Continuing to defy stereotypes Sidney Poitier starred in more films with respectable roles such as 1959’s ‘Porgy and Bess’, ‘A Raisin in the Sun’ in 1961 and, in that same year, opposite Paul Newman as American jazz musicians in ‘Paris Blues’.

In 1963 Sidney Poitier made history as the first Black actor to win the Oscar for Best Lead Actor with his role in ‘Lillies of the Field’.

Genre films soon followed with roles in the historical Viking saga ‘The Long Ships’ in 1964 and in the Bible epic ‘The Greatest Story Ever Told’ in 1965. The following year Sidney Poitier made his first mark in the western genre opposite James Garner in ‘Duel at Diablo’.

1967 was the pinnacle of his film career as he starred in three classic films. ‘To Sir, with Love’ as a schoolteacher in England, ‘In the Heat of the Night’ as a detective from Philadelphia working a case in the deep south of Mississippi, the film won the Oscar for Best Picture that year, and as a doctor meeting his fiancée’s parents for the first time in ‘Guess Who’s Coming to Dinner?’ opposite Katharine Hepburn and Spencer Tracy.

Sidney Poitier would reprise his role as Detective Tibbs from ‘In the Heat of the Night’ for two sequels in the early 1970’s, ‘They Call Me Mister Tibbs!’ and ‘The Organization’.

In 1972, Sidney Poitier turned to directing beginning with the western comedy ‘Buck and the Preacher’ in which he also starred alongside Harry Belefonte whom Poitier had been an understudy of on Broadway. While he kept acting, directing was more a priority of Poitier’s during the 1970’s as he directed five films during the decade with several more in the 1980’s, including the hit Richard Pryor, Gene Wilder comedy ‘Stir Crazy’ in 1980.

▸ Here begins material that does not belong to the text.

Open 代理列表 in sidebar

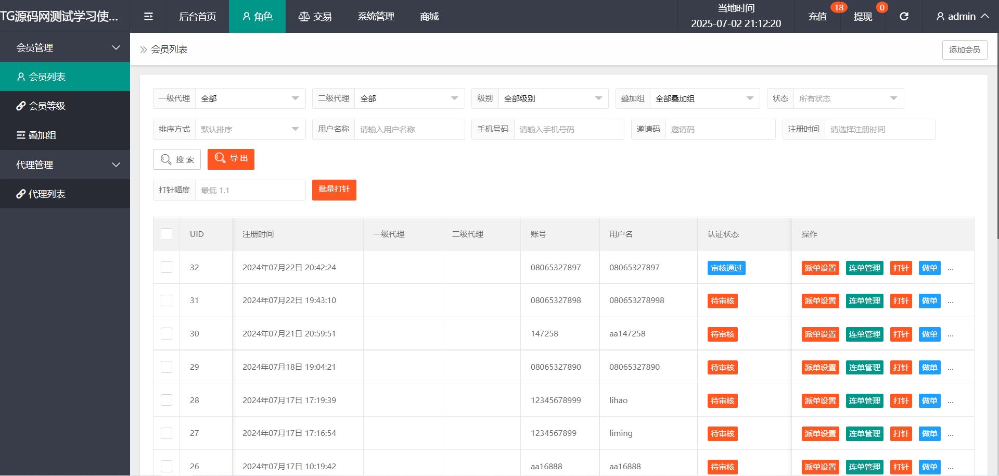point(47,194)
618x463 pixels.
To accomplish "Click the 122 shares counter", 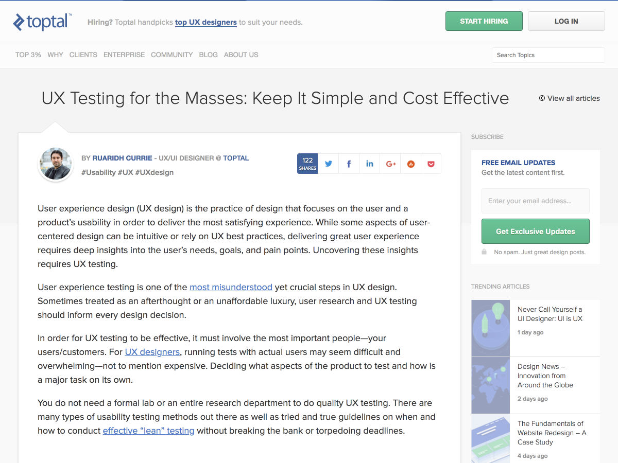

Never slowing down, Sidney Poitier acted in notable action flicks in the late 1980’s including 1988’s ‘Shoot to Kill’ and ‘Little Nikita’, the latter opposite River Phoenix.

Making his last directorial effort with the 1990 Bill Cosby comedy ‘Ghost Dad’, Sidney Poitier would go on acting with roles both on the silver screen and the small screen. In 1992 he appeared in ‘Sneakers’, an early film about computer hackers, and in 1996 on the small screen in a made for tv sequel to his 1967 classic, ‘To Sir, with Love II’ directed by Peter Bogdanovich who coincidentally passed away on the same day as Poitier, January 6.

Sidney Poitier’s final silver screen role was opposite Bruce Willis in the 1997 thriller ‘The Jackal’ and a few years later Poitier would grace the small screen a final time in the made for tv movie ‘The Last Brickmaker in America’ in 2001.

In 2002, Sidney Poitier won an honorary Oscar for Lifetime Achievement and kept busy as a writer penning the sci-fi novel ‘Montaro Caine’ published in 2013.